[Work instructions]
A verbatim repeat of the records beneath this line is needed.

Dataset entries:
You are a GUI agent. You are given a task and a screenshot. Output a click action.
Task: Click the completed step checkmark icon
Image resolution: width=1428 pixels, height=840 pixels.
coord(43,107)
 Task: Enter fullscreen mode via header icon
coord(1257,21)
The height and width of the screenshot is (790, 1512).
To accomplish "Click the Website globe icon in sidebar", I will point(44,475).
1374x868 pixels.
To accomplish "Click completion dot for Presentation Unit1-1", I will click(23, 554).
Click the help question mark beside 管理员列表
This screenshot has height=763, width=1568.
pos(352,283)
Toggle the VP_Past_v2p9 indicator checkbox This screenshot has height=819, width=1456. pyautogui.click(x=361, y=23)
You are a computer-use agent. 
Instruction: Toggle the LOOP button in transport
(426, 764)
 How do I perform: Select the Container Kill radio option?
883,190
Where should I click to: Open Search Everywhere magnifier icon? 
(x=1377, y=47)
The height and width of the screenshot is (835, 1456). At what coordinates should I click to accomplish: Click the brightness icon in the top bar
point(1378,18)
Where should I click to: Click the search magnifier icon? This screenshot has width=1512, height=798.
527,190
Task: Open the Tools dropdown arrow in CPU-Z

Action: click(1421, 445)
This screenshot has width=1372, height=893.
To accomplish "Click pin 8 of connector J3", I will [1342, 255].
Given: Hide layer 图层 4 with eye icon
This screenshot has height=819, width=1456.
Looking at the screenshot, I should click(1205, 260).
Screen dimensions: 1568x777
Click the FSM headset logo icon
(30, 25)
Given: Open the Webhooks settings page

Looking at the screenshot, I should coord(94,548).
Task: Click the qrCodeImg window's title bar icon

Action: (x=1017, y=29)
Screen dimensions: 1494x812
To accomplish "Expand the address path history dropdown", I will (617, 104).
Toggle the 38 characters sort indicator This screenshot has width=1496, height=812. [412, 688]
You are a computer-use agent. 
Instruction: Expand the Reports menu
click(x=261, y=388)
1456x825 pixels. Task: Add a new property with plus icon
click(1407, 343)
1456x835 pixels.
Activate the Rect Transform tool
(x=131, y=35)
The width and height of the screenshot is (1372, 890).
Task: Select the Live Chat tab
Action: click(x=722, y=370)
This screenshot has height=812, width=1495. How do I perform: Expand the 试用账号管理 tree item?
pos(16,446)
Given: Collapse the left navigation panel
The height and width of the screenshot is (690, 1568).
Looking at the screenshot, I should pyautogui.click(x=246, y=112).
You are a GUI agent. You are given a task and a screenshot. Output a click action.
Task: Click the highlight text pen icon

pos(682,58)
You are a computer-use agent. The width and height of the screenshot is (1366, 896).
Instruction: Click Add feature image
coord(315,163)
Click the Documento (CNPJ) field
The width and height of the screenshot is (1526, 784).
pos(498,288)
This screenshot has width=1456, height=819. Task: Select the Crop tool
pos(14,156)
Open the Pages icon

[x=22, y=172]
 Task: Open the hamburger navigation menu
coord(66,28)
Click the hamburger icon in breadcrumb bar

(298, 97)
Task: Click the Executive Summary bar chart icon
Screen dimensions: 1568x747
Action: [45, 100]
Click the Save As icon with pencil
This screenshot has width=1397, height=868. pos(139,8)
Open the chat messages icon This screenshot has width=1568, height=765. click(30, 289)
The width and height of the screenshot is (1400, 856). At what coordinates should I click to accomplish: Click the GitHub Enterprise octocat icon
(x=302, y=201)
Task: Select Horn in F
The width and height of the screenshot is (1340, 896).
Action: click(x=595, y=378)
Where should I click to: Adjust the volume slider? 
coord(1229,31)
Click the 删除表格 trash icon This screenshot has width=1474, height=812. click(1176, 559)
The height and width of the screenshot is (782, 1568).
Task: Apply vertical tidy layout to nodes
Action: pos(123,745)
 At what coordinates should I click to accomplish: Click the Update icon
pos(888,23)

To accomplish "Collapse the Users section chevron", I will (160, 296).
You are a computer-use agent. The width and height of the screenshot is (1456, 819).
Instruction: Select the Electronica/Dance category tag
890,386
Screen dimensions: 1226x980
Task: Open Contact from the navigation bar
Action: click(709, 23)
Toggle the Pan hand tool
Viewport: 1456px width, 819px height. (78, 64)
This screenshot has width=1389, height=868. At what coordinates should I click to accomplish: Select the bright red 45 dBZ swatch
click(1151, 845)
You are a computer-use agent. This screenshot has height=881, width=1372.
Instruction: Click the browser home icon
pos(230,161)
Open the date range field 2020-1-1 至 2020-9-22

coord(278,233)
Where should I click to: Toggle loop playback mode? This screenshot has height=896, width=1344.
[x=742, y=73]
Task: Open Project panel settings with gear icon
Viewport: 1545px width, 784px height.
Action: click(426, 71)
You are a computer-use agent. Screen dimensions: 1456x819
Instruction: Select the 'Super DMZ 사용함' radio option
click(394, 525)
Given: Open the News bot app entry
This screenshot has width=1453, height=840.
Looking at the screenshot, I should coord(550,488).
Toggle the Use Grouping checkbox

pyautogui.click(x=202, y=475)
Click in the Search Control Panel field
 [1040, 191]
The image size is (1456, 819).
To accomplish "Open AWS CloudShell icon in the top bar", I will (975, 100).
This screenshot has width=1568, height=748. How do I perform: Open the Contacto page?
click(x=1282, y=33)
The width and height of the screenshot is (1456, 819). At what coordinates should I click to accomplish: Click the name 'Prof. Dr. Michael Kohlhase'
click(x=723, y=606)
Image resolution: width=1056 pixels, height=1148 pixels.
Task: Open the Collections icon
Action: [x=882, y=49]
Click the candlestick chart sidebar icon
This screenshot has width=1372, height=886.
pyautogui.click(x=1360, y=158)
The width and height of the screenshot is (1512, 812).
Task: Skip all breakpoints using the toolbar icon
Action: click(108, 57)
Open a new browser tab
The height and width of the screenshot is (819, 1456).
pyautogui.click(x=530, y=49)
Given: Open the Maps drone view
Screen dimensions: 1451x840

[Exercise output]
You are a GUI agent. You are given a task and a screenshot. Output a click action.
Task: Click the completed step checkmark icon
Image resolution: width=1428 pixels, height=840 pixels.
coord(43,107)
 Task: Enter fullscreen mode via header icon
coord(1257,21)
The height and width of the screenshot is (790, 1512).
To accomplish "Click the Website globe icon in sidebar", I will point(44,475).
1374x868 pixels.
To accomplish "Click completion dot for Presentation Unit1-1", I will click(23, 554).
Click the help question mark beside 管理员列表
This screenshot has height=763, width=1568.
pos(352,283)
Toggle the VP_Past_v2p9 indicator checkbox This screenshot has height=819, width=1456. pyautogui.click(x=361, y=23)
You are a computer-use agent. 
Instruction: Toggle the LOOP button in transport
(426, 764)
 How do I perform: Select the Container Kill radio option?
883,190
Where should I click to: Open Search Everywhere magnifier icon? 
(x=1377, y=47)
The height and width of the screenshot is (835, 1456). At what coordinates should I click to accomplish: Click the brightness icon in the top bar
point(1378,18)
Where should I click to: Click the search magnifier icon? This screenshot has width=1512, height=798.
527,190
Task: Open the Tools dropdown arrow in CPU-Z

Action: click(1421, 445)
This screenshot has width=1372, height=893.
To accomplish "Click pin 8 of connector J3", I will [1342, 255].
Given: Hide layer 图层 4 with eye icon
This screenshot has height=819, width=1456.
Looking at the screenshot, I should click(1205, 260).
Screen dimensions: 1568x777
Click the FSM headset logo icon
(30, 25)
Given: Open the Webhooks settings page

Looking at the screenshot, I should coord(94,548).
Task: Click the qrCodeImg window's title bar icon

Action: (x=1017, y=29)
Screen dimensions: 1494x812
To accomplish "Expand the address path history dropdown", I will (617, 104).
Toggle the 38 characters sort indicator This screenshot has width=1496, height=812. [412, 688]
You are a computer-use agent. 
Instruction: Expand the Reports menu
click(x=261, y=388)
1456x825 pixels. Task: Add a new property with plus icon
click(1407, 343)
1456x835 pixels.
Activate the Rect Transform tool
(x=131, y=35)
The width and height of the screenshot is (1372, 890).
Task: Select the Live Chat tab
Action: click(x=722, y=370)
This screenshot has height=812, width=1495. How do I perform: Expand the 试用账号管理 tree item?
pos(16,446)
Given: Collapse the left navigation panel
The height and width of the screenshot is (690, 1568).
Looking at the screenshot, I should pyautogui.click(x=246, y=112).
You are a GUI agent. You are given a task and a screenshot. Output a click action.
Task: Click the highlight text pen icon

pos(682,58)
You are a computer-use agent. The width and height of the screenshot is (1366, 896).
Instruction: Click Add feature image
coord(315,163)
Click the Documento (CNPJ) field
The width and height of the screenshot is (1526, 784).
pos(498,288)
This screenshot has width=1456, height=819. Task: Select the Crop tool
pos(14,156)
Open the Pages icon

[x=22, y=172]
 Task: Open the hamburger navigation menu
coord(66,28)
Click the hamburger icon in breadcrumb bar

(298, 97)
Task: Click the Executive Summary bar chart icon
Screen dimensions: 1568x747
Action: [45, 100]
Click the Save As icon with pencil
This screenshot has width=1397, height=868. pos(139,8)
Open the chat messages icon This screenshot has width=1568, height=765. click(30, 289)
The width and height of the screenshot is (1400, 856). At what coordinates should I click to accomplish: Click the GitHub Enterprise octocat icon
(x=302, y=201)
Task: Select Horn in F
The width and height of the screenshot is (1340, 896).
Action: click(x=595, y=378)
Where should I click to: Adjust the volume slider? 
coord(1229,31)
Click the 删除表格 trash icon This screenshot has width=1474, height=812. click(1176, 559)
The height and width of the screenshot is (782, 1568).
Task: Apply vertical tidy layout to nodes
Action: pos(123,745)
 At what coordinates should I click to accomplish: Click the Update icon
pos(888,23)

To accomplish "Collapse the Users section chevron", I will (160, 296).
You are a computer-use agent. The width and height of the screenshot is (1456, 819).
Instruction: Select the Electronica/Dance category tag
890,386
Screen dimensions: 1226x980
Task: Open Contact from the navigation bar
Action: click(709, 23)
Toggle the Pan hand tool
Viewport: 1456px width, 819px height. (78, 64)
This screenshot has width=1389, height=868. At what coordinates should I click to accomplish: Select the bright red 45 dBZ swatch
click(1151, 845)
You are a computer-use agent. This screenshot has height=881, width=1372.
Instruction: Click the browser home icon
pos(230,161)
Open the date range field 2020-1-1 至 2020-9-22

coord(278,233)
Where should I click to: Toggle loop playback mode? This screenshot has height=896, width=1344.
[x=742, y=73]
Task: Open Project panel settings with gear icon
Viewport: 1545px width, 784px height.
Action: click(426, 71)
You are a computer-use agent. Screen dimensions: 1456x819
Instruction: Select the 'Super DMZ 사용함' radio option
click(394, 525)
Given: Open the News bot app entry
This screenshot has width=1453, height=840.
Looking at the screenshot, I should coord(550,488).
Toggle the Use Grouping checkbox

pyautogui.click(x=202, y=475)
Click in the Search Control Panel field
 [1040, 191]
The image size is (1456, 819).
To accomplish "Open AWS CloudShell icon in the top bar", I will (975, 100).
This screenshot has width=1568, height=748. How do I perform: Open the Contacto page?
click(x=1282, y=33)
The width and height of the screenshot is (1456, 819). At what coordinates should I click to accomplish: Click the name 'Prof. Dr. Michael Kohlhase'
click(x=723, y=606)
Image resolution: width=1056 pixels, height=1148 pixels.
Task: Open the Collections icon
Action: [x=882, y=49]
Click the candlestick chart sidebar icon
This screenshot has width=1372, height=886.
pyautogui.click(x=1360, y=158)
The width and height of the screenshot is (1512, 812).
Task: Skip all breakpoints using the toolbar icon
Action: click(108, 57)
Open a new browser tab
The height and width of the screenshot is (819, 1456).
pyautogui.click(x=530, y=49)
Given: Open the Maps drone view
Screen dimensions: 1451x840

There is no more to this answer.